Byron Truman LaBeach believed in service not to self and family alone, but to country and to community, to Jamaica and to the United States. He was a Vice President of Jamaica Progressive League, a civic organization with a long history on positive input into the affairs of his native island. In the pursuit of his agro-enterprise he thought of it not simply as a business, but as a way to help the development of Jamaica, because the many years he lived here notwithstanding, and his contributions to America notwithstanding, he was, first and last, a Jamaican. His long and faithful service in so many public spheres, athletics, the military, business, country, and community has not gone unrecognized as is clearly indicated by some of the awards he received:
- 1998 Inducted into the Morgan State University Hall of Fame
- 2003 Inducted into the Legends Hall of Fame
- 2003 Inducted into the Victoria Mutual Society Hall of Fame
- 2004 Awarded the Prime Minister’s Medal of Appreciation
- 2021 Presented with the pin of Outstanding Olympic Performance by Christopher Samuda, President of the Jamaica Olympic Association.

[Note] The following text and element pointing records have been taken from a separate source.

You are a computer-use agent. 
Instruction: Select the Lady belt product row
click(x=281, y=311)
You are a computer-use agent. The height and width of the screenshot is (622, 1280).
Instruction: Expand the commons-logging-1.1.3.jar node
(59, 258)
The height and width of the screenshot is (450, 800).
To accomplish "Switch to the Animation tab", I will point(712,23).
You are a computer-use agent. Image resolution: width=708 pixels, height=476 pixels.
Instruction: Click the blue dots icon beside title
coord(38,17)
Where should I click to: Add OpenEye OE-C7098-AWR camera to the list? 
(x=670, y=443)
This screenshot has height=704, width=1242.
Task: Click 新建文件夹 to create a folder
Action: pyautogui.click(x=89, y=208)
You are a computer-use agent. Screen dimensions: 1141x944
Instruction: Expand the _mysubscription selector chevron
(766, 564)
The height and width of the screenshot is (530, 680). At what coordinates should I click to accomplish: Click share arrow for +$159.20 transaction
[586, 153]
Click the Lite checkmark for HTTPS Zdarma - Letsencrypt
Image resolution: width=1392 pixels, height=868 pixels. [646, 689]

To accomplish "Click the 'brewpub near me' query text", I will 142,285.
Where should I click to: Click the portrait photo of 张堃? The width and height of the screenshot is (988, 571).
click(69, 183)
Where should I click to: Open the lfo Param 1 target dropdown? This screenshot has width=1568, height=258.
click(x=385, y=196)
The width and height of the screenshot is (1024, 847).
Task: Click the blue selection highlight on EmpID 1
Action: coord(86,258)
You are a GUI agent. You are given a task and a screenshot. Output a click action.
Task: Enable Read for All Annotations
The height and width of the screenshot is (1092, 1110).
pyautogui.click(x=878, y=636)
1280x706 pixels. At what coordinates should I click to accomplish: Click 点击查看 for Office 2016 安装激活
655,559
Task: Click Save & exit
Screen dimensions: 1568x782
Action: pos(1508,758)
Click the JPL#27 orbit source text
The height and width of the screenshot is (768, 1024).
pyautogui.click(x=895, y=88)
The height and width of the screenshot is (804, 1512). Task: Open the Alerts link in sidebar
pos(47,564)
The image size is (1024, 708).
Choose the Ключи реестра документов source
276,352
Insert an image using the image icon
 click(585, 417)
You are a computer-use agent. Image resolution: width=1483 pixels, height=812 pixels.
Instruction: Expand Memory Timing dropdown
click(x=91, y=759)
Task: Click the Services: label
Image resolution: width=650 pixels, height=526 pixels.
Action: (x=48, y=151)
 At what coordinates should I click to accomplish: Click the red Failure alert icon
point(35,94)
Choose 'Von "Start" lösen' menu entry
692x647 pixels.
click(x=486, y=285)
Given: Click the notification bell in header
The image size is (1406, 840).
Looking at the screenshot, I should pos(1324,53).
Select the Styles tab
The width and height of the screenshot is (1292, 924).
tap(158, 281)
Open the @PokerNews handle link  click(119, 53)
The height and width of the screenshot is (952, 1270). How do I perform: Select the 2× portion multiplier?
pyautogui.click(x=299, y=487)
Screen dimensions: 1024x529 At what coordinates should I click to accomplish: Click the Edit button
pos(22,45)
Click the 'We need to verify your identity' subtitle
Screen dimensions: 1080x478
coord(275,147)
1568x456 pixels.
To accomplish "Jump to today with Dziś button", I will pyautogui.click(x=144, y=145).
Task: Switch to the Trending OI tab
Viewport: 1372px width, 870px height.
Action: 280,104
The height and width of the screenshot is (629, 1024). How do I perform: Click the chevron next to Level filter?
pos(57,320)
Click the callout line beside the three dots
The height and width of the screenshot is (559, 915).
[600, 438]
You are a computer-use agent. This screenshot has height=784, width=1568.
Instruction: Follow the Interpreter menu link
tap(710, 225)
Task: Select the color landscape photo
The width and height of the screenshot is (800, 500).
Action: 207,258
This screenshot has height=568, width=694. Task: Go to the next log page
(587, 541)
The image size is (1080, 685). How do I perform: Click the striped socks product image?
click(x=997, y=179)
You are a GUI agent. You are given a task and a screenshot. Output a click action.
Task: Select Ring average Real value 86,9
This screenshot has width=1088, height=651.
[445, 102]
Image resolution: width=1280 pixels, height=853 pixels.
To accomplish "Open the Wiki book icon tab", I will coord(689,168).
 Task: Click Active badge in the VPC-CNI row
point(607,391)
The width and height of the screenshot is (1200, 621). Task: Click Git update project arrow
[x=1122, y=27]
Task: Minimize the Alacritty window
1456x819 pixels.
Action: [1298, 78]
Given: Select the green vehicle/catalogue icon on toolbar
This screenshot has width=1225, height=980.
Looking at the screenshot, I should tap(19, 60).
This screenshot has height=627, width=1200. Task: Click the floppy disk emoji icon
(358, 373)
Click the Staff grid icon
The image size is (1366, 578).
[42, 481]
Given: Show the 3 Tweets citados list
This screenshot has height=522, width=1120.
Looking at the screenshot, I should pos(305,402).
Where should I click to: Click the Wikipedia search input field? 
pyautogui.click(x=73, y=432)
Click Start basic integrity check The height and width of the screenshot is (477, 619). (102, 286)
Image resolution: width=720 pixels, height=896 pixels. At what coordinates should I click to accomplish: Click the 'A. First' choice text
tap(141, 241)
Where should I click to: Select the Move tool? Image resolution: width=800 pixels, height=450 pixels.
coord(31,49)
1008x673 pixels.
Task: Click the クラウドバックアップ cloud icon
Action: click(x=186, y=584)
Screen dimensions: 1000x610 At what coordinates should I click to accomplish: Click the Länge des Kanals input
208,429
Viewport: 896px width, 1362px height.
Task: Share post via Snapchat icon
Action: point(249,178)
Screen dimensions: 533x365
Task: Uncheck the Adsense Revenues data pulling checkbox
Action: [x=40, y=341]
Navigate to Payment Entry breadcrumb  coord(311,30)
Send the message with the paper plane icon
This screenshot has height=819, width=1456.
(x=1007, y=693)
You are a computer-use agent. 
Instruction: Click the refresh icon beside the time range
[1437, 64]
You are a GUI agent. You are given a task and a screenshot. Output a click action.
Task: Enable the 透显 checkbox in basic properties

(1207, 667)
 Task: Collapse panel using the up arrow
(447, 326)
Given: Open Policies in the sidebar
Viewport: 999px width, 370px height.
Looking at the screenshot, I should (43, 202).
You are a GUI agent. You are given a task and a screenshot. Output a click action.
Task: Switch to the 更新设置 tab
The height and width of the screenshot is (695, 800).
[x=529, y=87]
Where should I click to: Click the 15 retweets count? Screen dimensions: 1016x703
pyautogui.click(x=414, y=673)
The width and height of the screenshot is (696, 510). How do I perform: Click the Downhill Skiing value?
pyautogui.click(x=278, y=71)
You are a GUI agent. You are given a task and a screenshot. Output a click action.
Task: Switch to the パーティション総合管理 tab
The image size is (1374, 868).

Life is a long relay which we all run from the day we are born until eternity. In his life and on the running track, Byron Truman LaBeach, with his lovely wife Violet, ran the relay at the highest level of performance. He passed the baton to Byron Jr., Monique, and Julie, who are still running their outstanding legs, and the ladies have passed their batons, while still running, to their children Julian, Justin, Imani, and Nia, who will then pass theirs to others still unborn. Those medals will shine brightly and add luster to the LaBeach Legacy. What can we say then of the man who has completed his leg, who has now transitioned to his leg celestial and who in all his many activities has touched a million lives? What can we say of this exemplar of manhood, athleticism, fatherhood, and civic contribution? We may say that he led a long, rich, rewarding and fulfilling life, an abundant life, and that no more fitting tribute may be paid him at the last, than the one paid by Marc Antony in tribute to the fallen Brutus in William Shakespeare’s Julius Caesar, “His life was gentle, and the elements so mixed up in him that nature might look upon all the world and say, THIS…WAS…A…MAN.”